Plaintiffs allege Dr. Marshall violated a computer access policy “by making changes to a ‘particular areas in the computer . . . to which his access did not extend.'” [Doc. 33] at 16 (emphasis added); see [Doc. 8] at 10. As stated above, Van Buren and Vox Marketing do not welcome sanctioning policy or contract violations under the “exceeds authorized access” prong for users who are generally authorized to access a given computer system. Thus, Plaintiffs' facts do not establish that Dr. Marshall violated the Computer Fraud and Abuse Act when he allegedly altered the LogMeIn program in violation of the member agreement or Company policy.

The Court also is concerned that the outcome Plaintiffs urge (of computer policy violations leading to liability under the “exceeding authorized access” prong) edges uncomfortably close to criminalizing “every violation of a computer-use policy” which Van Buren intended to avoid. See Van Buren, 141 S.Ct. at 1661-62.

It appears undisputed that Dr. Marshall could have LogMeIn installed on the Practice's computers. It is also seems undisputed that Dr. Marshall could click on the LogMeIn icon and launch the program. Thus, Dr. Marshall apparently allegedly exceeded his authorized access only in the narrow context of allegedly “blocking, removing, uninstalling, or otherwise altering” the program. See [Doc. 33] at 16; [Doc. 8] at 10.

Plaintiffs' interpretation of “exceeds authorized access” also runs afoul of Van Buren's “gates-up-or-down inquiry,” under which “one either can or cannot access certain areas within the system.” Id. at 1658-59. Plaintiffs' facts appear to allege that Dr. Marshall could access LogMeIn generally and program controls specifically. What lawful or unlawful actions Dr. Marshall took pursuant to his authorized access is the remaining question. Taken to its logical end, Plaintiffs allege that Dr. Marshall accessed or altered LogMeIn information available to him for an improper purpose, e.g., uninstalling or deleting LogMeIn. Van Buren specifically denounced this scenario. Id. at 1655 (rejecting the notion that “an employee might lawfully pull information from Folder Y in the morning for a permissible purpose . . . but unlawfully pull the same information from Folder Y in the afternoon for a prohibited purpose.”).
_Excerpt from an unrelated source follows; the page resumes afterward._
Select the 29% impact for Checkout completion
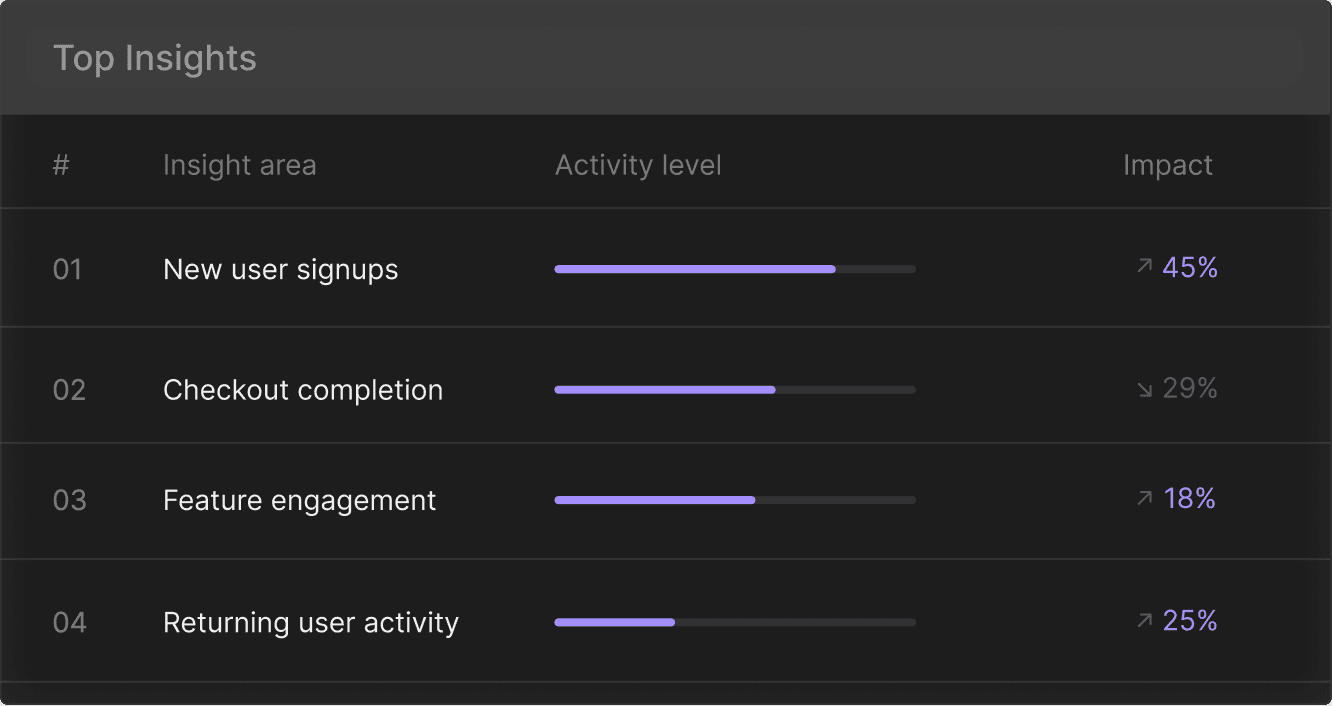[1190, 388]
The Court agrees with Judge Ritter and finds that “a plausible claim asserting federal question subject matter jurisdiction is lacking.” See [Doc. 31] at 9-11. The Court therefore overrules the Objections and adopts the recommendation to find that Plaintiffs have failed to show facts or law supporting a Computer Fraud and Abuse Act claim. The Court will therefore dismiss Plaintiffs' federal claim. The Court will also decline to extend supplemental jurisdiction over the remaining state claims. 28 U.S.C. § 1367 (c) (“The district courts may decline to exercise supplemental jurisdiction over a claim . . . if . . . the district court has dismissed all claims over which it has original jurisdiction.”); Est. of Harshman v. Jackson Hole Mountain Resort Corp., 379 F.3d 1161, 1165 (10th Cir. 2004) (“[S]upplemental jurisdiction is not a matter of the litigants' right, but of judicial discretion.”).

Plaintiffs raised allegations that Dr. Marshall committed the crime of perjury for the first time in their Objections. Thus, the Court deems this argument waived and will not consider it. Marshall, 75 F.3d at 1426 (“[i]ssues raised for the first time in objections to the magistrate judge's recommendation are deemed waived.”).
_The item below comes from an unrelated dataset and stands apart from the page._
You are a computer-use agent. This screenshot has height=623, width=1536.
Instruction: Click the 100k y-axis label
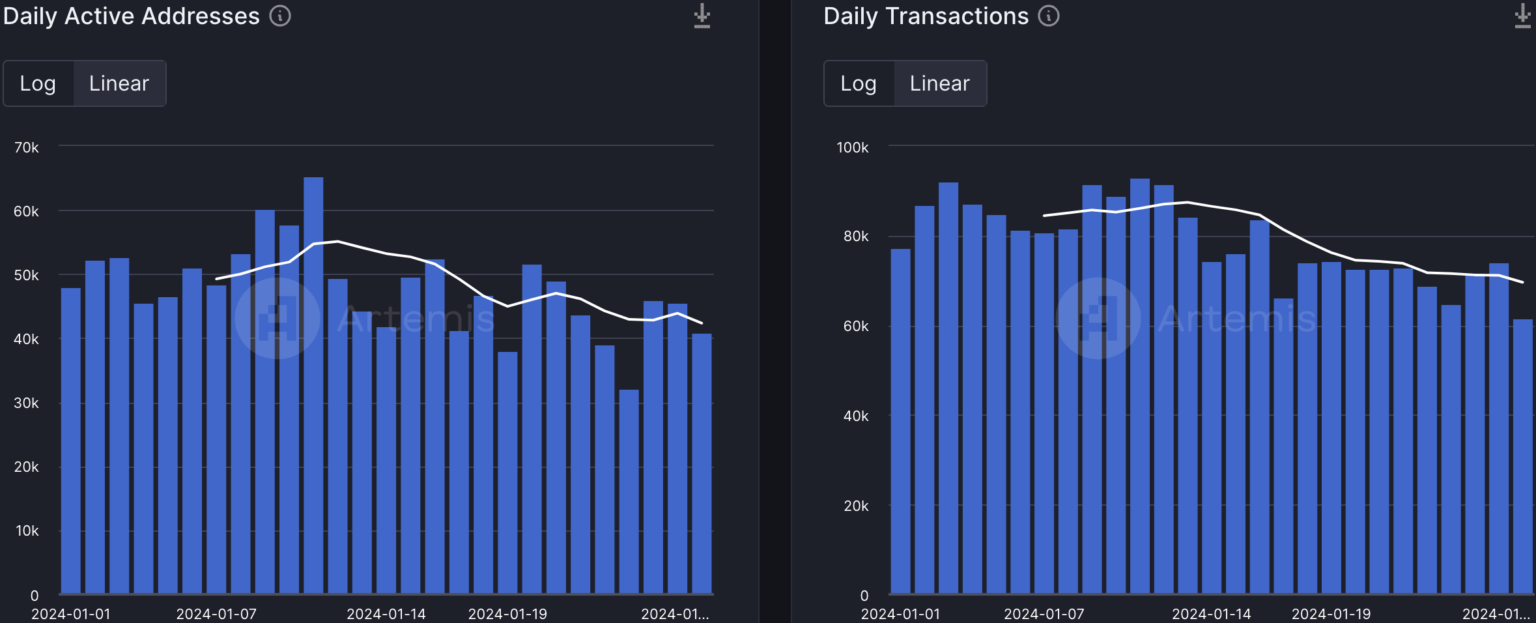point(852,147)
II. Plaintiffs have not established diversity jurisdiction.

Plaintiffs object to the recommendation to dismiss their state-law claims for lack of diversity jurisdiction. In the Objections, Plaintiffs first argue that Dr. Pope's ability to sue derivatively on behalf of the Company precludes the need to name the Company as a plaintiff in the lawsuit. [Doc. 33] at 12, 13. Second, Plaintiffs assert that the Company functions as a nominal defendant and thus its citizenship is irrelevant to the jurisdictional analysis. Id. Upon de novo review, the Court finds that none of these arguments is meritorious and adopts Judge Ritter's recommendations.
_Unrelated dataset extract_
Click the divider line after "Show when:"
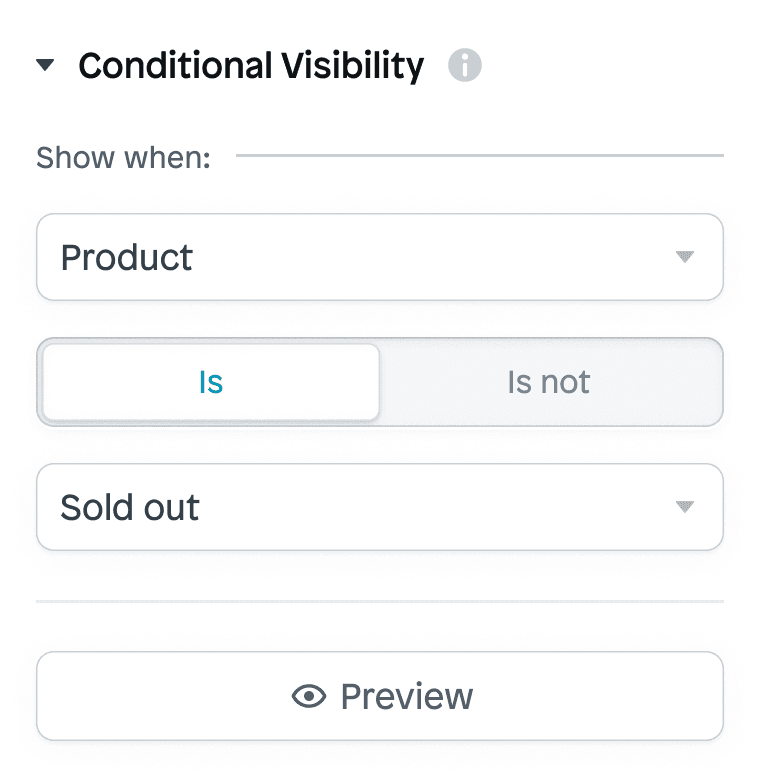The width and height of the screenshot is (760, 780). click(479, 156)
Characterizing Plaintiffs' claims as derivative does not render the LLC a nominal party.

Plaintiffs argue that a New Mexico LLC member-manager is entitled to bring a derivative suit against another member-manager. [Doc. 33] at 12. By extension, Plaintiffs contend that the member-manager bringing the lawsuit does not need to name the LLC itself as a plaintiff. The New Mexico Limited Liability Act provides in relevant part:

[A] member of a[n] [LLC] is not a proper plaintiff to a proceeding by or against the limited company solely by reason of being a member of the [LLC], except where the object of the proceeding is to enforce a member's right against or liability to the [LLC].
N.M. Stat. Ann. § 53-19-14 (2021).

New Mexico's general rule is that shareholders have standing to assert derivative claims to sue for injuries to the corporation. In re Patel, 536 B.R. 1 (2015) (applying this rule to an LLC in a bankruptcy proceeding) (citing Marchman v. NCNB Texas Nat. Bank, 1995-NMSC-041). New Mexico uses a two-part test to determine whether a claim is direct or derivative. Id. The test asks: (1) whether the corporation or the suing individual stockholder suffered the alleged harm; and (2) whether the corporation or suing individual stockholder would receive the benefit of the recovery or remedy. Id. at 16 (citing Rael v. Page, 222, P.3d 678, 683 (Ct. App. 2009)).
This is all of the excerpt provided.